### Saved data entries:
:::

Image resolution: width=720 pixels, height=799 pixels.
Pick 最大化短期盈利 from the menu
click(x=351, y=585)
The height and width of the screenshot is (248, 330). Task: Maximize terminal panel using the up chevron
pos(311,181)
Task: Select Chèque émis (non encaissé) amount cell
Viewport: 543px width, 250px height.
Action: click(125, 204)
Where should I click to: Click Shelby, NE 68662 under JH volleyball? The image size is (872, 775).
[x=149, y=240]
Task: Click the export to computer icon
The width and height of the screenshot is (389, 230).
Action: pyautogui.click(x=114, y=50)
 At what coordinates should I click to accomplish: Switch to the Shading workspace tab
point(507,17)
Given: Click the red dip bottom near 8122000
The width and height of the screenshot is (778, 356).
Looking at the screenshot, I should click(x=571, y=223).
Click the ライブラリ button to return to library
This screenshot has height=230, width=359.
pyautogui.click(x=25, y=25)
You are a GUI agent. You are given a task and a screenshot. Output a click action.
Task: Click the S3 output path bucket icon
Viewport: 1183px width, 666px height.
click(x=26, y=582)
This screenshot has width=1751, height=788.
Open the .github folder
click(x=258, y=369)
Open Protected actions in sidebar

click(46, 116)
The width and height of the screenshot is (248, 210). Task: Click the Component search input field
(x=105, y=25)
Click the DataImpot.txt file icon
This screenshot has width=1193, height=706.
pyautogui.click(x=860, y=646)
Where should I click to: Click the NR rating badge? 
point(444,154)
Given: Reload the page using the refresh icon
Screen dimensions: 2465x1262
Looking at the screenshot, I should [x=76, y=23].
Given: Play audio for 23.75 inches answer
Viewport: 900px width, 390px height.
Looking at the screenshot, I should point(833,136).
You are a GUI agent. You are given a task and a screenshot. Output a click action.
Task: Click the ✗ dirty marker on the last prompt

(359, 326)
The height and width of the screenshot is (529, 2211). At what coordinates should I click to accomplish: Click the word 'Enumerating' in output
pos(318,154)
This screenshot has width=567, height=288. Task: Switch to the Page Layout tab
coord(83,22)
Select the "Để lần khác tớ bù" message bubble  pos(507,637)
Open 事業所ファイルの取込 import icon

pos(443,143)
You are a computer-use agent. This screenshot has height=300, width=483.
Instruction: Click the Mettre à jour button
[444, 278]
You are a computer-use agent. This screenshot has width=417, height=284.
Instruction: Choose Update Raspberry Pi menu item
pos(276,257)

:::

### ABOUT THIS TASK:
Word for word, give back all the lines above.

### ANSWER SPACE:
Image resolution: width=720 pixels, height=799 pixels.
Pick 最大化短期盈利 from the menu
click(x=351, y=585)
The height and width of the screenshot is (248, 330). Task: Maximize terminal panel using the up chevron
pos(311,181)
Task: Select Chèque émis (non encaissé) amount cell
Viewport: 543px width, 250px height.
Action: click(125, 204)
Where should I click to: Click Shelby, NE 68662 under JH volleyball? The image size is (872, 775).
[x=149, y=240]
Task: Click the export to computer icon
The width and height of the screenshot is (389, 230).
Action: pyautogui.click(x=114, y=50)
 At what coordinates should I click to accomplish: Switch to the Shading workspace tab
point(507,17)
Given: Click the red dip bottom near 8122000
The width and height of the screenshot is (778, 356).
Looking at the screenshot, I should click(x=571, y=223).
Click the ライブラリ button to return to library
This screenshot has height=230, width=359.
pyautogui.click(x=25, y=25)
You are a GUI agent. You are given a task and a screenshot. Output a click action.
Task: Click the S3 output path bucket icon
Viewport: 1183px width, 666px height.
click(x=26, y=582)
This screenshot has width=1751, height=788.
Open the .github folder
click(x=258, y=369)
Open Protected actions in sidebar

click(46, 116)
The width and height of the screenshot is (248, 210). Task: Click the Component search input field
(x=105, y=25)
Click the DataImpot.txt file icon
This screenshot has width=1193, height=706.
pyautogui.click(x=860, y=646)
Where should I click to: Click the NR rating badge? 
point(444,154)
Given: Reload the page using the refresh icon
Screen dimensions: 2465x1262
Looking at the screenshot, I should [x=76, y=23].
Given: Play audio for 23.75 inches answer
Viewport: 900px width, 390px height.
Looking at the screenshot, I should point(833,136).
You are a GUI agent. You are given a task and a screenshot. Output a click action.
Task: Click the ✗ dirty marker on the last prompt

(359, 326)
The height and width of the screenshot is (529, 2211). At what coordinates should I click to accomplish: Click the word 'Enumerating' in output
pos(318,154)
This screenshot has width=567, height=288. Task: Switch to the Page Layout tab
coord(83,22)
Select the "Để lần khác tớ bù" message bubble  pos(507,637)
Open 事業所ファイルの取込 import icon

pos(443,143)
You are a computer-use agent. This screenshot has height=300, width=483.
Instruction: Click the Mettre à jour button
[444, 278]
You are a computer-use agent. This screenshot has width=417, height=284.
Instruction: Choose Update Raspberry Pi menu item
pos(276,257)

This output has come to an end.